#### Exercise:
Nothing in the records should differ when you write them out again.

#### Given information:

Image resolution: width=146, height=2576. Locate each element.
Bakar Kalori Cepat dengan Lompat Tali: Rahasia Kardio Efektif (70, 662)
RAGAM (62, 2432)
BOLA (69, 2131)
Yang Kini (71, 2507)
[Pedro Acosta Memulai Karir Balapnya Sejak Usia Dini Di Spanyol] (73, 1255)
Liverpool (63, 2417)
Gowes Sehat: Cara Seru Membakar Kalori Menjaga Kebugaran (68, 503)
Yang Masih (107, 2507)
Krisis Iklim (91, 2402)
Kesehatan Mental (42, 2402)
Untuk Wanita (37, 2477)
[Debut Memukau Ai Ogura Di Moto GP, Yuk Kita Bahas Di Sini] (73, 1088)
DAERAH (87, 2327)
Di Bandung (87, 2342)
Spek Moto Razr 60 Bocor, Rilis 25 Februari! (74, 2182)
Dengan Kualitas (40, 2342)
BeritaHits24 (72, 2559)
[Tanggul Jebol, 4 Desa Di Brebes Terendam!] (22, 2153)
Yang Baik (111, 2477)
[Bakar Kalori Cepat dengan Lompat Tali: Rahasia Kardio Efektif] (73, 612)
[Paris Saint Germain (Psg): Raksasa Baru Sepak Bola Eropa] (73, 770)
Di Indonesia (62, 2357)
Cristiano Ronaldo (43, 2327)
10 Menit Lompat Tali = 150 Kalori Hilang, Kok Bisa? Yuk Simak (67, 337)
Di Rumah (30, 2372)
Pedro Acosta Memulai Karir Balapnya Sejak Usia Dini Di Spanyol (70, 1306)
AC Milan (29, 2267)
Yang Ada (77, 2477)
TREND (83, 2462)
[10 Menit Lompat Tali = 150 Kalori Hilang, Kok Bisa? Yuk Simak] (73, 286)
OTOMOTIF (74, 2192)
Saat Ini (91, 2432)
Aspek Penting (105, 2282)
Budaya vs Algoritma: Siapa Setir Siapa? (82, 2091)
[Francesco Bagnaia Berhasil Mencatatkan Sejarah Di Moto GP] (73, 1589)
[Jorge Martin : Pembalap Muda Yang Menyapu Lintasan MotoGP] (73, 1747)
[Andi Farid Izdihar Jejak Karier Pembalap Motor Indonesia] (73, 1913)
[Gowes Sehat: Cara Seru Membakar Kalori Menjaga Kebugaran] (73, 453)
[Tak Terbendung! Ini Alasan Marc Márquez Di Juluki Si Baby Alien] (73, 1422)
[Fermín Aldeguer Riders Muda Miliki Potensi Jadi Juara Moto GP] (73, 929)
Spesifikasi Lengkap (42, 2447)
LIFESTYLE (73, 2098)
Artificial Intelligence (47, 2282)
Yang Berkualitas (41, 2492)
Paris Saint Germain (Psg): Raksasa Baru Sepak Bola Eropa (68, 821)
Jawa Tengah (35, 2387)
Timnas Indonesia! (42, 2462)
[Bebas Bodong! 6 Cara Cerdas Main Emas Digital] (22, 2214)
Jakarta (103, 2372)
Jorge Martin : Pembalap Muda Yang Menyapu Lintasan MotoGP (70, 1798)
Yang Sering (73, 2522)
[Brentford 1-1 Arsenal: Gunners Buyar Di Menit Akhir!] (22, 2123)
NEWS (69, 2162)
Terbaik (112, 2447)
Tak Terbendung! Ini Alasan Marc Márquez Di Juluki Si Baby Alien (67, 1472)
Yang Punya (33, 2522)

#### Result:
Image resolution: width=146, height=2576. Locate each element.
Bakar Kalori Cepat dengan Lompat Tali: Rahasia Kardio Efektif (70, 662)
RAGAM (62, 2432)
BOLA (69, 2131)
Yang Kini (71, 2507)
[Pedro Acosta Memulai Karir Balapnya Sejak Usia Dini Di Spanyol] (73, 1255)
Liverpool (63, 2417)
Gowes Sehat: Cara Seru Membakar Kalori Menjaga Kebugaran (68, 503)
Yang Masih (107, 2507)
Krisis Iklim (91, 2402)
Kesehatan Mental (42, 2402)
Untuk Wanita (37, 2477)
[Debut Memukau Ai Ogura Di Moto GP, Yuk Kita Bahas Di Sini] (73, 1088)
DAERAH (87, 2327)
Di Bandung (87, 2342)
Spek Moto Razr 60 Bocor, Rilis 25 Februari! (74, 2182)
Dengan Kualitas (40, 2342)
BeritaHits24 (72, 2559)
[Tanggul Jebol, 4 Desa Di Brebes Terendam!] (22, 2153)
Yang Baik (111, 2477)
[Bakar Kalori Cepat dengan Lompat Tali: Rahasia Kardio Efektif] (73, 612)
[Paris Saint Germain (Psg): Raksasa Baru Sepak Bola Eropa] (73, 770)
Di Indonesia (62, 2357)
Cristiano Ronaldo (43, 2327)
10 Menit Lompat Tali = 150 Kalori Hilang, Kok Bisa? Yuk Simak (67, 337)
Di Rumah (30, 2372)
Pedro Acosta Memulai Karir Balapnya Sejak Usia Dini Di Spanyol (70, 1306)
AC Milan (29, 2267)
Yang Ada (77, 2477)
TREND (83, 2462)
[10 Menit Lompat Tali = 150 Kalori Hilang, Kok Bisa? Yuk Simak] (73, 286)
OTOMOTIF (74, 2192)
Saat Ini (91, 2432)
Aspek Penting (105, 2282)
Budaya vs Algoritma: Siapa Setir Siapa? (82, 2091)
[Francesco Bagnaia Berhasil Mencatatkan Sejarah Di Moto GP] (73, 1589)
[Jorge Martin : Pembalap Muda Yang Menyapu Lintasan MotoGP] (73, 1747)
[Andi Farid Izdihar Jejak Karier Pembalap Motor Indonesia] (73, 1913)
[Gowes Sehat: Cara Seru Membakar Kalori Menjaga Kebugaran] (73, 453)
[Tak Terbendung! Ini Alasan Marc Márquez Di Juluki Si Baby Alien] (73, 1422)
[Fermín Aldeguer Riders Muda Miliki Potensi Jadi Juara Moto GP] (73, 929)
Spesifikasi Lengkap (42, 2447)
LIFESTYLE (73, 2098)
Artificial Intelligence (47, 2282)
Yang Berkualitas (41, 2492)
Paris Saint Germain (Psg): Raksasa Baru Sepak Bola Eropa (68, 821)
Jawa Tengah (35, 2387)
Timnas Indonesia! (42, 2462)
[Bebas Bodong! 6 Cara Cerdas Main Emas Digital] (22, 2214)
Jakarta (103, 2372)
Jorge Martin : Pembalap Muda Yang Menyapu Lintasan MotoGP (70, 1798)
Yang Sering (73, 2522)
[Brentford 1-1 Arsenal: Gunners Buyar Di Menit Akhir!] (22, 2123)
NEWS (69, 2162)
Terbaik (112, 2447)
Tak Terbendung! Ini Alasan Marc Márquez Di Juluki Si Baby Alien (67, 1472)
Yang Punya (33, 2522)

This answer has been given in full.